So when an operating system makes a major change to its scheduler implementation, as Linux has with the new 2.6 kernel, the event is newsworthy and merits some analysis. Much of the motivation to rewrite the Linux scheduler came from concerns (some real, some perceived, some rumored) about scalability in large multiprocessor systems. As we shall see, the new scheduler not only addresses these concerns but also provides a foundation for implementing true enterprise-class workload and server consolidation.
What makes a good scheduler?
The correct response to the question “What makes a good scheduler?” is another question: “What are you trying to schedule?” The designer of a small real-time embedded system will be concerned with scheduling rapid responses to real-world events. The supercomputer implementer, on the other hand, will be concentrating on minimizing interruptions and maximizing CPU utilization.
These two situations represent the extremes of a spectrum. For general IT usage, the tougher problem is not getting one thing right (after all, this is Linux: You are free to write your own specialized scheduler) but getting many things right at the same time. For general IT purposes, the key is to meet three goals simultaneously:
- Provide the fastest response times for transaction-oriented workloads, such as Web, application server or database requests. This is important for providing good response times for applications. Longer-running tasks similarly need to complete in a reasonable and somewhat consistent amount of time.
- For systems with interactive users, provide a “responsive” user experience. Although there is a lot of subjectivity here, responsive usually comes down to subsecond response times for interactive shell sessions and little or no discernable delay in GUI manipulations.
- Maximize the utilization of hardware resources, which in the case of the scheduler means maximizing CPU usage. Assuming that there's sufficient available work to be done, the scheduler should be able to keep all the available processors as busy as possible doing productive work.
Clearly, the first two goals are in conflict. Goal one is best served by an individual transaction being allowed to complete as quickly as possible with the minimum of interruptions (aided, typically, by server strategies, such as caching, that aim to minimize I/O interruptions). Goal two, on the other hand, requires that the system be ready to drop everything at a moment's notice to attend to the needs of the end user(s).
Even if these conflicts can be avoided, goal three provides yet another challenge. Maximizing CPU utilization requires that we have more work “ready to go” in the system to keep the processor(s) fed with useful work.

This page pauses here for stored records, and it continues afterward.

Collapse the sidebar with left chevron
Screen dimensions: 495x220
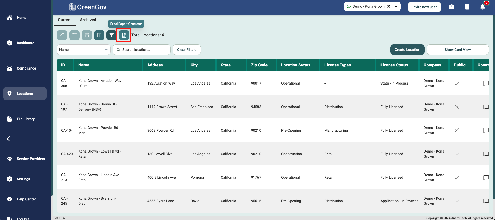coord(9,139)
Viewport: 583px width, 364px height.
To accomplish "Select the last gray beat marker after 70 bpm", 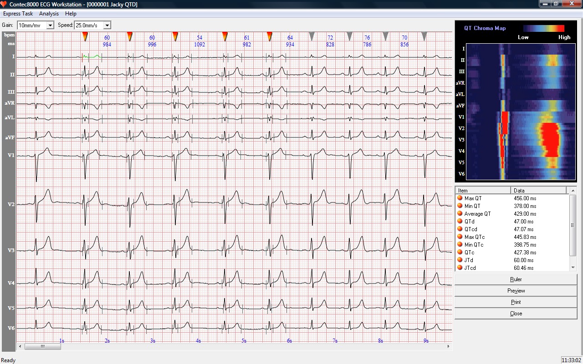I will pyautogui.click(x=424, y=36).
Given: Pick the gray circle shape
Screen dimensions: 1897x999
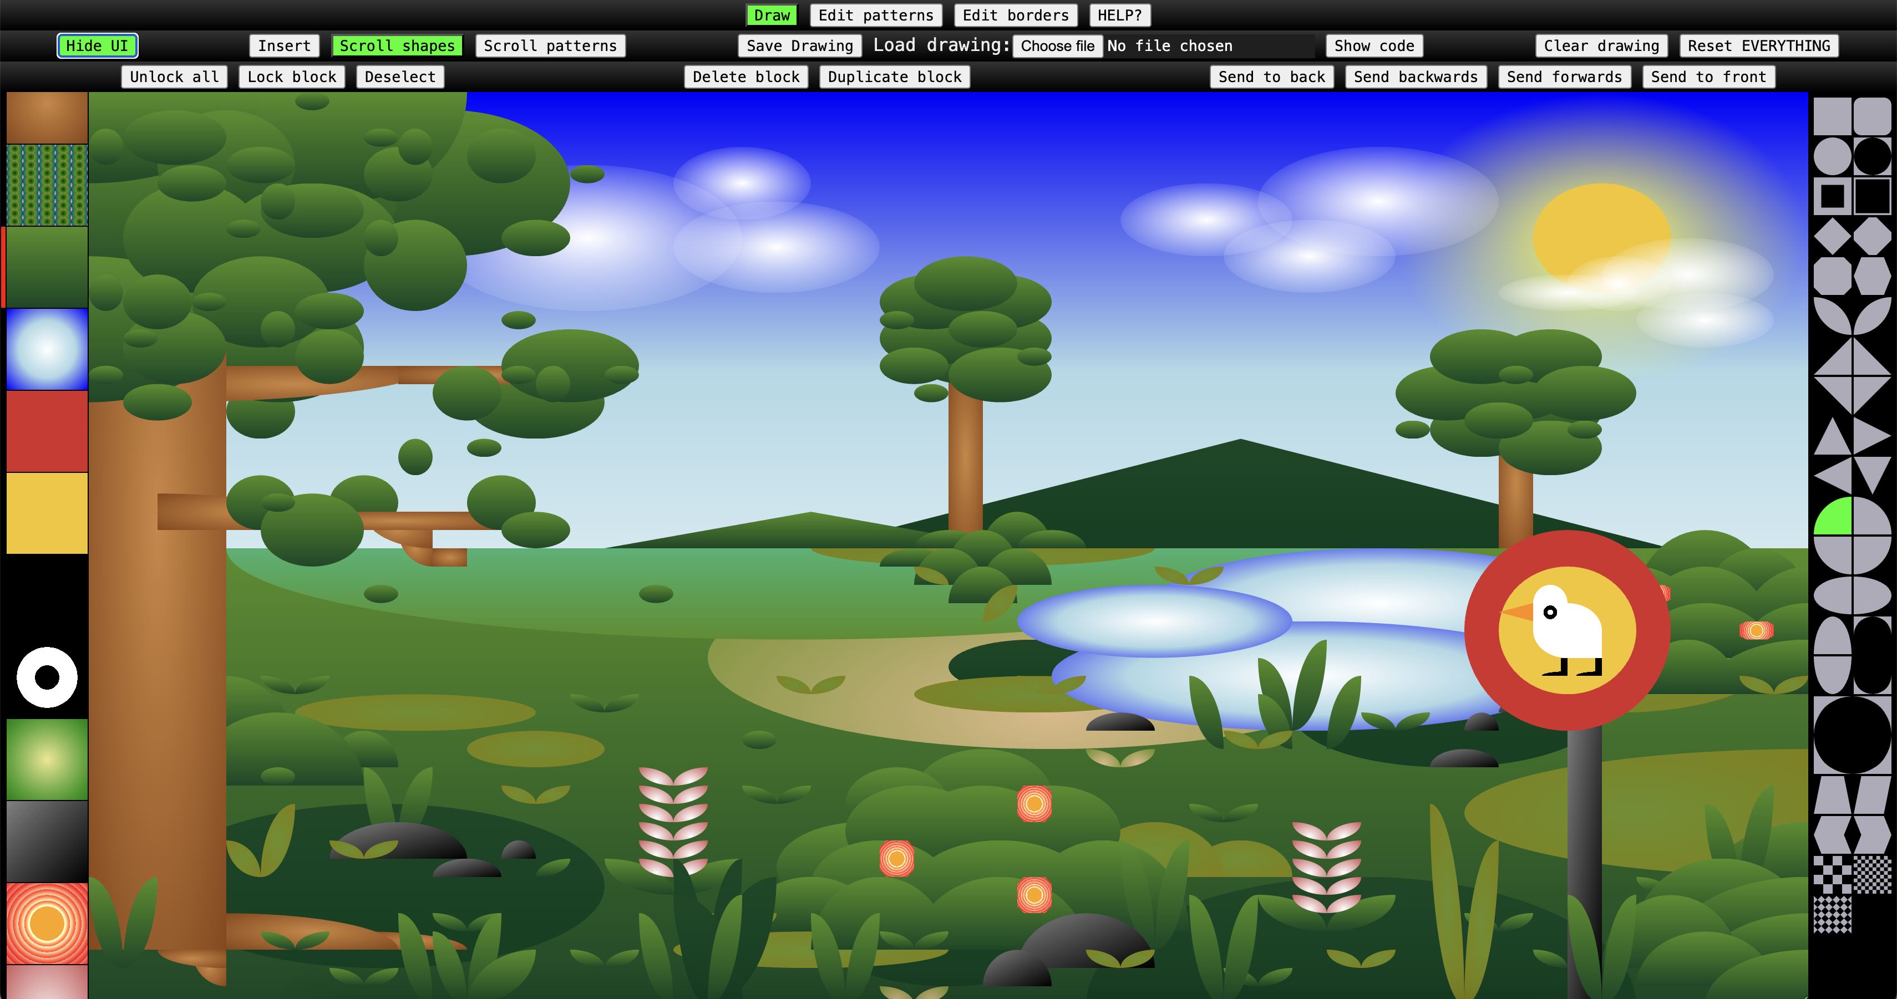Looking at the screenshot, I should [x=1831, y=156].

More work means more tasks in the system, which in turn implies that the scheduler has to look at more task information before making a decision about which to schedule next.
Looking at more tasks takes more CPU time in the scheduler. If this CPU overhead grows as the number of tasks increases, it works against maximizing throughput: Scheduling overhead goes up, and scheduling delays mean more tasks waiting on, say, I/O completion before they become available to be scheduled. So the problem only gets worse. Ultimately, this can lead to system instability and, therefore, many installations take the following approach: avoid conflicts between goals one and two by splitting the workload across different systems, and avoid the problems associated with goal three by running at low CPU utilizations (often below 25 percent). This may constitute a sound workload management strategy but it is, clearly, not cost-effective.
The pre-2.6 scheduler
Critics of Linux have, prior to the 2.6 kernel, pointed to the scheduler as a weakness and proof that Linux was not ready for large-scale enterprise implementations. While this debate may have created more heat than light, it is certainly true that the pre-2.6 scheduler has its limitations. These limitations stemmed from the fact that the time taken to run the pre-2.6 kernel scheduling algorithm increased linearly with the number of tasks in the system.
The basic job of any scheduler is to pick the highest-priority task out of all the candidates that could be run and give control of the CPU to that task. To do this, the scheduler maintains a list of all the processes (in a data structure called a runqueue) in the system. Each process is assigned a priority (based on its nice value and run-time behavior) and is allocated a slice of CPU time (called a timeslice), typically around 100 ms. As a process is run, it may well be interrupted because the CPU has to handle something else, such as the completion of a disk I/O for another process or because the process itself needs to wait for something. When these interruptions occur, the process' timeslice is decremented by the amount of CPU time that was consumed. This continues until the timeslice value reaches 0, at which point, the process is marked expired. Each time the scheduler is called, it picks the nonexpired process with the highest priority and dispatches it.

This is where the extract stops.